Attach/Detach encrypted volume problems with real paths

Bug #1703954 reported by Gorka Eguileor
12
This bug affects 2 people
Affects Status Importance Assigned to Milestone
Cinder
Fix Released
Undecided
Gorka Eguileor
OpenStack Compute (nova)
Incomplete
Undecided
Unassigned
os-brick
Fix Released
High
Unassigned

Bug Description

OS-Brick on 1.14 and 1.15 returns real paths instead of returning symbolic links, which results in the encryption attach_volume call replacing the real device with a link to the crypt dm.

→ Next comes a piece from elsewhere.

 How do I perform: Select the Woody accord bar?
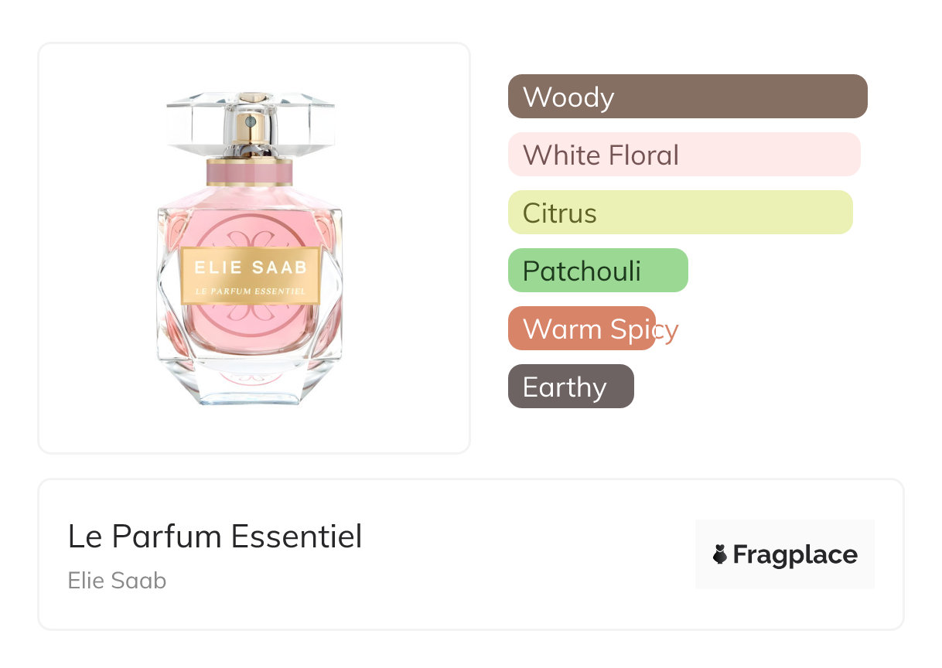[x=687, y=97]
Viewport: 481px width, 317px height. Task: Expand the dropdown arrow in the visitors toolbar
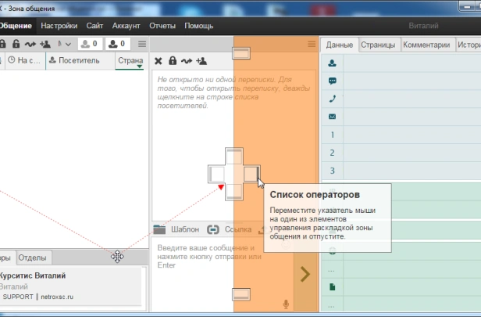click(x=68, y=45)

The issue comes from the Nova flow when attaching an encrypted volume:

1- Attach volume
2- Generate libvirt configuration with path from step 1
3- Encrypt attach volume

Since step 2 has already generated the config with the path from step 1 then step 3 must preserve this path.

When step 1 returns a symbolic link we just forcefully replace it with a link to the crypt dm and everything is OK, but when we return a real path it does the same thing, which means we'll be replacing for example /dev/sda with a symlink, which will then break the detach process, and all future attachments.

If flow order was changed to be 1, 3, 2 then the encrypt attach volume could give a different path to be used for the libvirt config generation.

Gorka Eguileor (gorka)
description: updated
Revision history for this message
OpenStack Infra (hudson-openstack) wrote : Related fix proposed to os-brick (master)

Related fix proposed to branch: master
Review: https://review.openstack.org/483068

Revision history for this message
OpenStack Infra (hudson-openstack) wrote :

Related fix proposed to branch: master
Review: https://review.openstack.org/483069

Eric Harney (eharney)
Changed in os-brick:
importance: Undecided → High
Revision history for this message
OpenStack Infra (hudson-openstack) wrote : Related fix merged to os-brick (master)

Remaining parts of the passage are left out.